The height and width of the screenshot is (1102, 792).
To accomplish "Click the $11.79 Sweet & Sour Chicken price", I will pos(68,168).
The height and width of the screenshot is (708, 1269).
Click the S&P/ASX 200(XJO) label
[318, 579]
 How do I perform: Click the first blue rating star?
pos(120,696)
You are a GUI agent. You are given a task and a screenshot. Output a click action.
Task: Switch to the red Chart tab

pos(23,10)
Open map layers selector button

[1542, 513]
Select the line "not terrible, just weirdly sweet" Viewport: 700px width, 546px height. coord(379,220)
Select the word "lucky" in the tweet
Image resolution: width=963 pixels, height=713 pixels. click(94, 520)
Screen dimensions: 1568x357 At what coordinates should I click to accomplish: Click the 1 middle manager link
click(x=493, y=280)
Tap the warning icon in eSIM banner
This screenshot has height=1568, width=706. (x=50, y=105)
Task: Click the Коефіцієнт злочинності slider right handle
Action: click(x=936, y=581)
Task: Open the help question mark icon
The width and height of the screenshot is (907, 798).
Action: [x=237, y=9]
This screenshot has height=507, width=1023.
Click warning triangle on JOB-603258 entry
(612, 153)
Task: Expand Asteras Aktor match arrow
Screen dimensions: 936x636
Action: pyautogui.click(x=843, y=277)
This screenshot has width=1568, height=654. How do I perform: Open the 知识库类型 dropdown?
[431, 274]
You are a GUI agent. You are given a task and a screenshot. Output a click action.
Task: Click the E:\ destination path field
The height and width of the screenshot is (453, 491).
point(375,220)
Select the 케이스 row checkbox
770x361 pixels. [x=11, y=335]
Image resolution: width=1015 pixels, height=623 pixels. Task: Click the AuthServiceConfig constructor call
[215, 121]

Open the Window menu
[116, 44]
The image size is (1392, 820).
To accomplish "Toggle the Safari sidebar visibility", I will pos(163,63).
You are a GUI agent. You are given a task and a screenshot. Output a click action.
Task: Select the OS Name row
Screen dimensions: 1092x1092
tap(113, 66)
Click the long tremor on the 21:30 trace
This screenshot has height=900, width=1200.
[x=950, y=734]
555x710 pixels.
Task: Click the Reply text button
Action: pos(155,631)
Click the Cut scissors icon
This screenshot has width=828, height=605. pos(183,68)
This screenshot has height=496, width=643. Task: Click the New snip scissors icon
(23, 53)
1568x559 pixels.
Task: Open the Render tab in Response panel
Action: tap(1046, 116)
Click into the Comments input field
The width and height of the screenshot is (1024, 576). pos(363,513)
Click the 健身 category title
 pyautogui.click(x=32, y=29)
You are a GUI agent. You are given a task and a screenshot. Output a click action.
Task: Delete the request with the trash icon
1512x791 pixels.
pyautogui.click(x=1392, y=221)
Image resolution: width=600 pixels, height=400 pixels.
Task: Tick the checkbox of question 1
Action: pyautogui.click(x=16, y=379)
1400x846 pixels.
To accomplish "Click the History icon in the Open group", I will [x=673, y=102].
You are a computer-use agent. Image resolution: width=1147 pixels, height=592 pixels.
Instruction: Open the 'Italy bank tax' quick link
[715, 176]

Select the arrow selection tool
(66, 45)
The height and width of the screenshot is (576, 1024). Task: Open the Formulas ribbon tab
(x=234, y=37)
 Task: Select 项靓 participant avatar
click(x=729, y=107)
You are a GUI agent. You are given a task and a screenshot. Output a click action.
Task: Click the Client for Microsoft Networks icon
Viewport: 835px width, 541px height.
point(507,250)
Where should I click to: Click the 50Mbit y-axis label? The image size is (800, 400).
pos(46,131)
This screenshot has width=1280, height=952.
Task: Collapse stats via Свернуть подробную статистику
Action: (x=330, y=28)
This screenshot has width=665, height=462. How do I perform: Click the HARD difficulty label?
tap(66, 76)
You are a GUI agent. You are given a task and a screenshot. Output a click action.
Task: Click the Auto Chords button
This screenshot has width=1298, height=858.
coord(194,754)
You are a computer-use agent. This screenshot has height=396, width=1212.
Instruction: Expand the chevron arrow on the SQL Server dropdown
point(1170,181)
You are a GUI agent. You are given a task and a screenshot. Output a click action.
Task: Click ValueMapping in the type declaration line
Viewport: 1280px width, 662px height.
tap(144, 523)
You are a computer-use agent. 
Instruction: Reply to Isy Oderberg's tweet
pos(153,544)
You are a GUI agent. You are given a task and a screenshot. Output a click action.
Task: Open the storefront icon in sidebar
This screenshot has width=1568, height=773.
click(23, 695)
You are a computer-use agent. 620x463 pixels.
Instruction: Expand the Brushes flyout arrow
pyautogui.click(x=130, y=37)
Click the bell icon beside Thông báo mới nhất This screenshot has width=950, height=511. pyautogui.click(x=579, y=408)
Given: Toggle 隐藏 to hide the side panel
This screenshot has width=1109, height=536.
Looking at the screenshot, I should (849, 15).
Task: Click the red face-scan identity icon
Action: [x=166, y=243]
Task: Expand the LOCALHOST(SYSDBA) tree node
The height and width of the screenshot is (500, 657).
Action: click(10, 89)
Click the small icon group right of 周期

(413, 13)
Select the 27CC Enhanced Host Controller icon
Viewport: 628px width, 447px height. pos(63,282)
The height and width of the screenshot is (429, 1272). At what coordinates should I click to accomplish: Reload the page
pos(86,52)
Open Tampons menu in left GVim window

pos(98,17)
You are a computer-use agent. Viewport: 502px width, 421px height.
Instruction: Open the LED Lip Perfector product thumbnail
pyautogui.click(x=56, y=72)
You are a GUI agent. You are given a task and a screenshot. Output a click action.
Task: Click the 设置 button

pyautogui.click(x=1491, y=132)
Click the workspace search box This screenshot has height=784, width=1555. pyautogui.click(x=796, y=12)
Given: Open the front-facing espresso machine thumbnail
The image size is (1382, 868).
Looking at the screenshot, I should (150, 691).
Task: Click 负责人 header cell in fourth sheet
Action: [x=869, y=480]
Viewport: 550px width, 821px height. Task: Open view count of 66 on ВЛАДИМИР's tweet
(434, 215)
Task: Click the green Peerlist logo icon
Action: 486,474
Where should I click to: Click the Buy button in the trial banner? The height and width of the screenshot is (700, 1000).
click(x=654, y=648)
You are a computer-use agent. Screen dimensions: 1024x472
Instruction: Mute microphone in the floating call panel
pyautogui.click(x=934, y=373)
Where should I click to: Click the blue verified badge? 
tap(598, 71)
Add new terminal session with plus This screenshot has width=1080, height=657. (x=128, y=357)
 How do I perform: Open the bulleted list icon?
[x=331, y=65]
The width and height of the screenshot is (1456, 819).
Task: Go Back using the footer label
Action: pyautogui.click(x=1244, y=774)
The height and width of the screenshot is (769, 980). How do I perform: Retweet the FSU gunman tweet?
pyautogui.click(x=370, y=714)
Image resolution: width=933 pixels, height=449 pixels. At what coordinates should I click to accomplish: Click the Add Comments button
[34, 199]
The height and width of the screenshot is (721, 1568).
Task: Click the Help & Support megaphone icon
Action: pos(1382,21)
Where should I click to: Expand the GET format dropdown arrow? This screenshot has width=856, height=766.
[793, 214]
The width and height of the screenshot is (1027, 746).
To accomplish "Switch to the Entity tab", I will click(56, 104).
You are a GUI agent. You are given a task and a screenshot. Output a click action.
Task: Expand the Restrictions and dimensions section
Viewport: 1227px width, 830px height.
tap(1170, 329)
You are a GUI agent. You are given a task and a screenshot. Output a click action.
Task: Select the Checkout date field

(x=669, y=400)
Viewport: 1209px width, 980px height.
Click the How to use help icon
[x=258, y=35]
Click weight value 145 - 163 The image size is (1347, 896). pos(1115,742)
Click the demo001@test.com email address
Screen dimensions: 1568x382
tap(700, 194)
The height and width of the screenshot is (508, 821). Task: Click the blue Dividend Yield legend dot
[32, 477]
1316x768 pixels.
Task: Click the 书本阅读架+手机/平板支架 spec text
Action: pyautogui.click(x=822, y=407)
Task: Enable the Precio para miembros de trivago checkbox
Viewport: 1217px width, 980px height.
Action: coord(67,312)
____
- Work to complete
Scan the records above for the word "with". Show each line in which it appears.

- Answer to the exercise
Task: Delete the request with the trash icon
Add new terminal session with plus This screenshot has width=1080, height=657. (x=128, y=357)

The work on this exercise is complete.